Por Dr. Gerson Lopes

 

A comparação entre sexo e esporte pode parecer curiosa, mas levanta uma questão importante: até que ponto a busca por desempenho, resultados e “performance” pode interferir na vivência da sexualidade?

Assim como acontece no esporte, o corpo participa ativamente da experiência sexual. No entanto, quando o sexo passa a ser encarado como uma competição, com metas, recordes ou a necessidade de demonstrar competência, aquilo que deveria proporcionar prazer e conexão pode acabar se tornando uma fonte de pressão e ansiedade.

O sexo saudável não deveria ser uma disputa por desempenho.
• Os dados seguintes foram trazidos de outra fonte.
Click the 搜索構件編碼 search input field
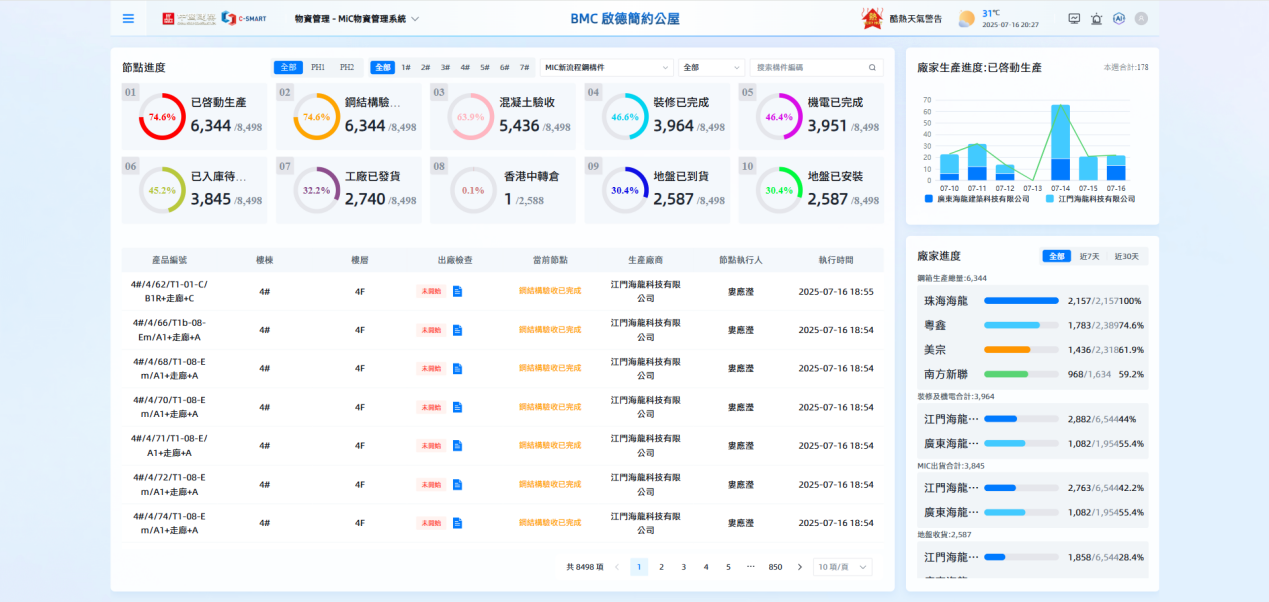This screenshot has height=602, width=1269. (808, 68)
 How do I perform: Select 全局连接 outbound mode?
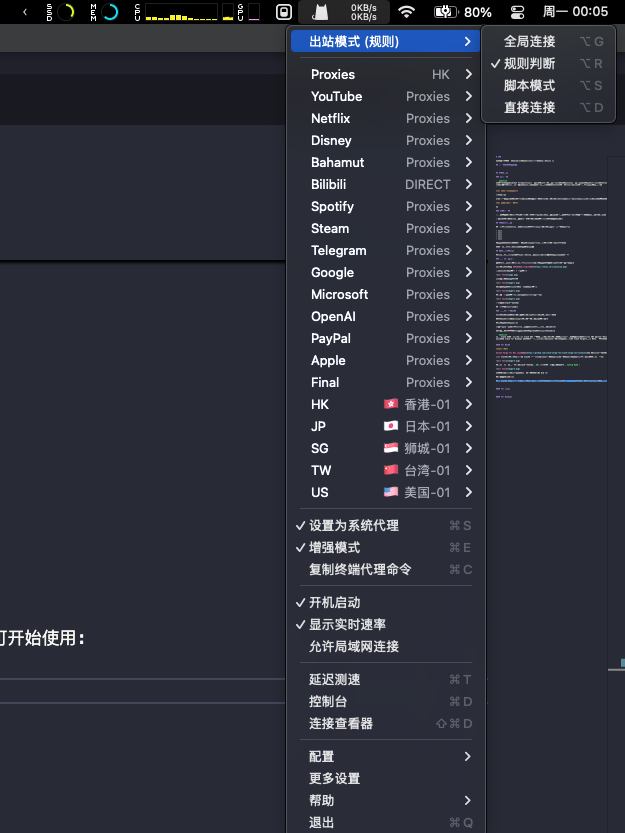[529, 41]
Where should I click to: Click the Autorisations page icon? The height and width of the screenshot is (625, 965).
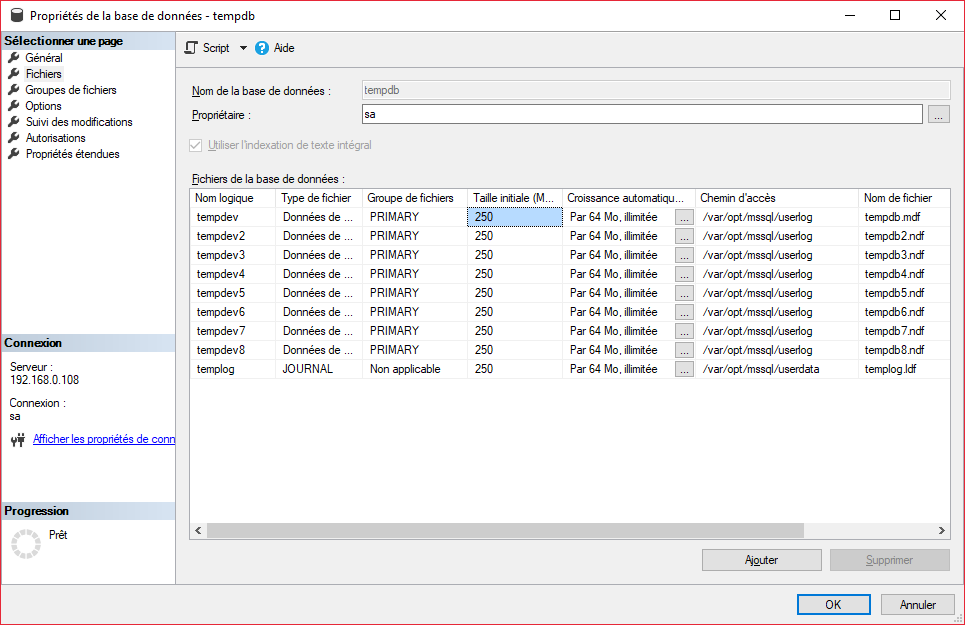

Não existem vencedores ou perdedores, recordes a serem quebrados ou uma única forma de alcançar uma experiência considerada “perfeita”.

O melhor encontro íntimo também não é necessariamente o mais longo, o mais intenso ou aquele que apresenta o maior desempenho físico. É aquele em que duas pessoas conseguem estar verdadeiramente presentes, conectadas e livres da necessidade de provar alguma coisa.

A sexualidade envolve muito mais do que aspectos físicos. Desejo, intimidade, confiança, comunicação, prazer e conexão emocional também fazem parte dessa experiência.

Quando a preocupação com a performance ocupa espaço demais, a pessoa pode deixar de perceber aquilo que realmente está acontecendo no momento. Em vez de vivenciar o encontro, passa a observá-lo como se estivesse avaliando o próprio desempenho: “Estou indo bem?”, “Será que estou agradando?”, “Será que vou conseguir manter a ereção?”, “Será que meu parceiro ou minha parceira está satisfeito?”

Essa preocupação constante pode justamente dificultar a espontaneidade e o prazer.

O médico gerontologista e escritor inglês Alex Comfort, autor do clássico The Joy of Sex, afirmou que “o sexo é o esporte mais saudável de todos”. A frase continua provocando reflexões, especialmente em uma época em que o desempenho sexual é frequentemente associado a duração, ereção, número de orgasmos, frequência das relações e outras métricas.

Mas talvez seja justamente aí que esteja o ponto principal: sexo não precisa ser medido como uma atividade esportiva.

O corpo pode se movimentar como em uma atividade física, mas o coração também precisa participar. Sexualidade não é apenas aquilo que o corpo consegue fazer; é também aquilo que duas pessoas conseguem viver juntas.

Portanto, talvez seja possível adaptar a ideia de Alex Comfort: o sexo pode ser uma das atividades mais saudáveis da vida quando deixa de ser uma prova de desempenho e se transforma novamente em um encontro entre pessoas.

Porque, quando a preocupação com o resultado ocupa o lugar da presença, perde-se justamente aquilo que torna a sexualidade uma das experiências humanas mais significativas: a conexão.

Dr. Gerson Lopes
Médico sexologista, palestrante e autor na área de sexualidade humana.